* [What the task requires]:
Retype everything in the listing from the line containing "Click the image" down to the line containing "click(262, 45)", including both of those lines. Omit the pictures from your answer.

* [Dataset content]:
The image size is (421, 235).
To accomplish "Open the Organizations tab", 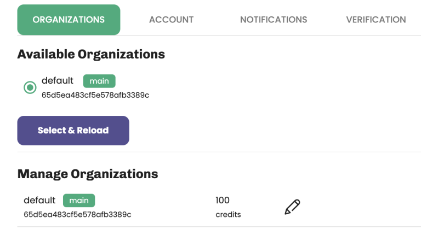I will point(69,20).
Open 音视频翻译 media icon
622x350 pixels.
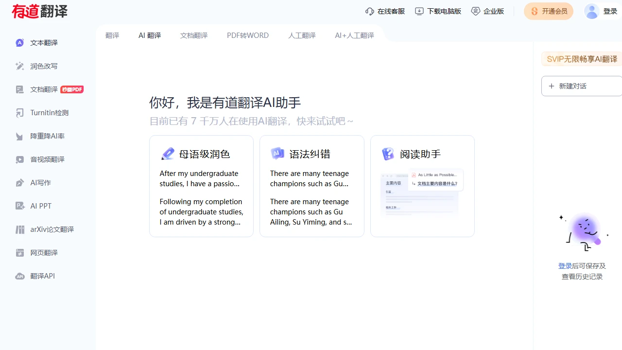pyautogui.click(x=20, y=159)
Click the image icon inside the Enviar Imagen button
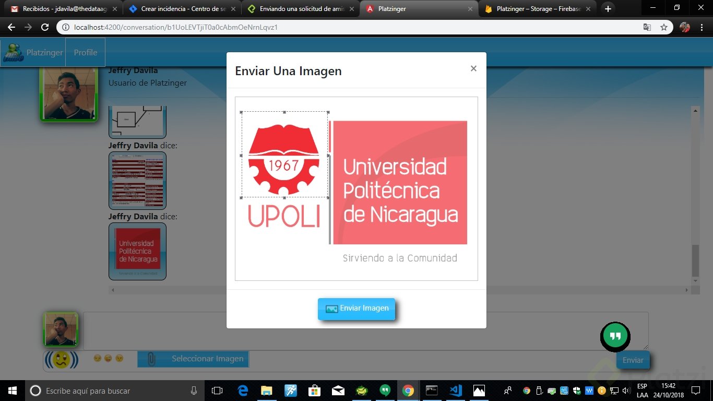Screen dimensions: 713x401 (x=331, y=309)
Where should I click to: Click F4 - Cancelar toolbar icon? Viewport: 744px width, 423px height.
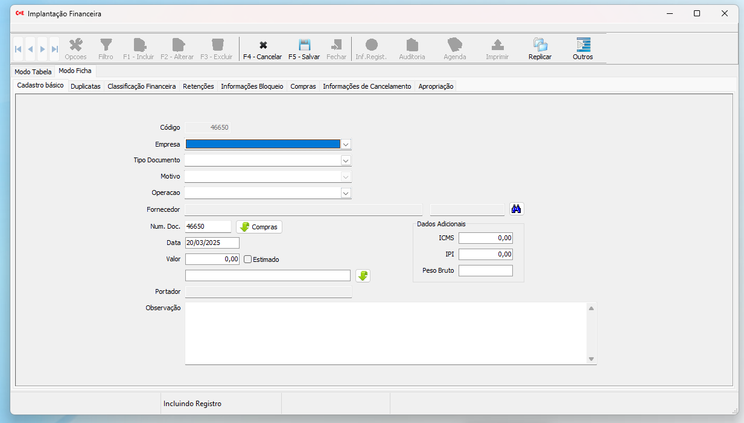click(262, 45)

* * *

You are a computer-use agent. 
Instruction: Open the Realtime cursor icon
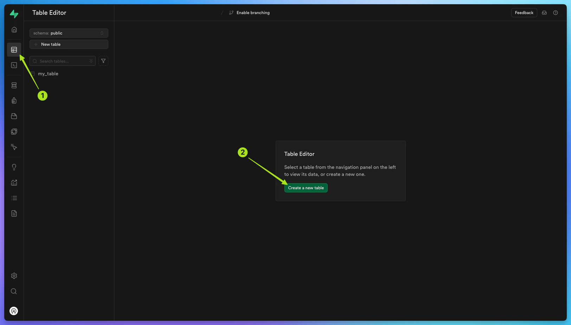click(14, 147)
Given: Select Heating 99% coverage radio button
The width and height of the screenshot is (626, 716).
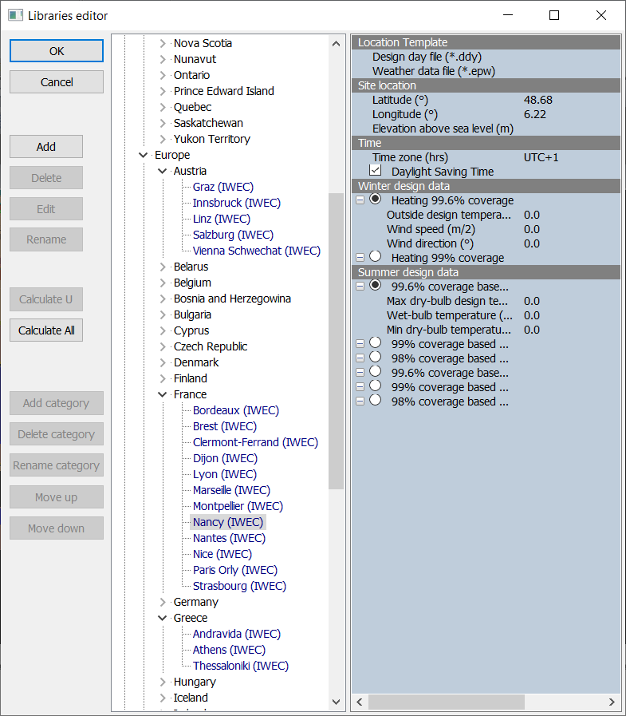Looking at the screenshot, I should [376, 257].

* [Right answer]:
Click the image icon inside the Enviar Imagen button
Screen dimensions: 713x401 (x=331, y=309)
Where should I click to: Click F4 - Cancelar toolbar icon? Viewport: 744px width, 423px height.
click(262, 45)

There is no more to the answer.